## TASK DETAILS
Below are entries; copy exactly the lines from the one with "The height and width of the screenshot is (457, 1024)." through the one with "Task: Open the Nexus", both included, and leave out the rest.

Saved entries:

------------------------------------

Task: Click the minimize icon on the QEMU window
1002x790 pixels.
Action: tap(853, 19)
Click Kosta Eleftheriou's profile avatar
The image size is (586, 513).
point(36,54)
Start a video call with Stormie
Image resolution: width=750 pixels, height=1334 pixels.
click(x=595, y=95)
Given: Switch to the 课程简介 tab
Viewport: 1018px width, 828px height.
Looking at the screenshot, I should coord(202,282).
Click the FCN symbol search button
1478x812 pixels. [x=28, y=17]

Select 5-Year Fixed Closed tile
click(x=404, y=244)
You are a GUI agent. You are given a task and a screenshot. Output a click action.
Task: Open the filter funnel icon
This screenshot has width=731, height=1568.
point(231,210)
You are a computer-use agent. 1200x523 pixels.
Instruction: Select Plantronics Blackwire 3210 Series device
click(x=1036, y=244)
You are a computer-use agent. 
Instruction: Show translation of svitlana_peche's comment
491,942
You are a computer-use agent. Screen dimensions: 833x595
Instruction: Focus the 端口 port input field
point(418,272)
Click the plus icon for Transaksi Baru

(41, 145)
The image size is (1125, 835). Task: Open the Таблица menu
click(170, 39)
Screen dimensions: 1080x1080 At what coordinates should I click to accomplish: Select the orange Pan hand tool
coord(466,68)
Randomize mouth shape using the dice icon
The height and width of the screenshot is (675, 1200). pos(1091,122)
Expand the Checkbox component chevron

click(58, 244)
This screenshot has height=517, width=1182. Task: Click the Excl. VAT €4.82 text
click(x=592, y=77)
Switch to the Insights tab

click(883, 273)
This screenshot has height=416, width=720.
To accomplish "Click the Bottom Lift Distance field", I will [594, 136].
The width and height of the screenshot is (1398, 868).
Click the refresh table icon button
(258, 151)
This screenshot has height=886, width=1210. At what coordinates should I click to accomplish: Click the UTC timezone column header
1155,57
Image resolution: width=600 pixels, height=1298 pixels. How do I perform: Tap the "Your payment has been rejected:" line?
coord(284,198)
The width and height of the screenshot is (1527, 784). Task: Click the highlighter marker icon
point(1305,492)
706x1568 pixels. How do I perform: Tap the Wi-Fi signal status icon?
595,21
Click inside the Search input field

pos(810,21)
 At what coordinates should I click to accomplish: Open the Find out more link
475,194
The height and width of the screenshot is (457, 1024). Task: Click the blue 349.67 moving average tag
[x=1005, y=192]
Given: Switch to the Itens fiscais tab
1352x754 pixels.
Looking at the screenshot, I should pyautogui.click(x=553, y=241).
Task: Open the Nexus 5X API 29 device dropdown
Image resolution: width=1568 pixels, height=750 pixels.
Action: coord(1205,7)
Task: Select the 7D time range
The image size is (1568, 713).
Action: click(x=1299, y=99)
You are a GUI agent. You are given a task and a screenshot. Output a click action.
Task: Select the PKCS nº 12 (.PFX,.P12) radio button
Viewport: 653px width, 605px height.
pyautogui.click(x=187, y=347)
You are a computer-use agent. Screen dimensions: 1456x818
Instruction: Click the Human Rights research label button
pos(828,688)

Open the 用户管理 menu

------------------------------------

## ANSWER AREA
The height and width of the screenshot is (457, 1024). Task: Click the blue 349.67 moving average tag
[x=1005, y=192]
Given: Switch to the Itens fiscais tab
1352x754 pixels.
Looking at the screenshot, I should pyautogui.click(x=553, y=241).
Task: Open the Nexus 5X API 29 device dropdown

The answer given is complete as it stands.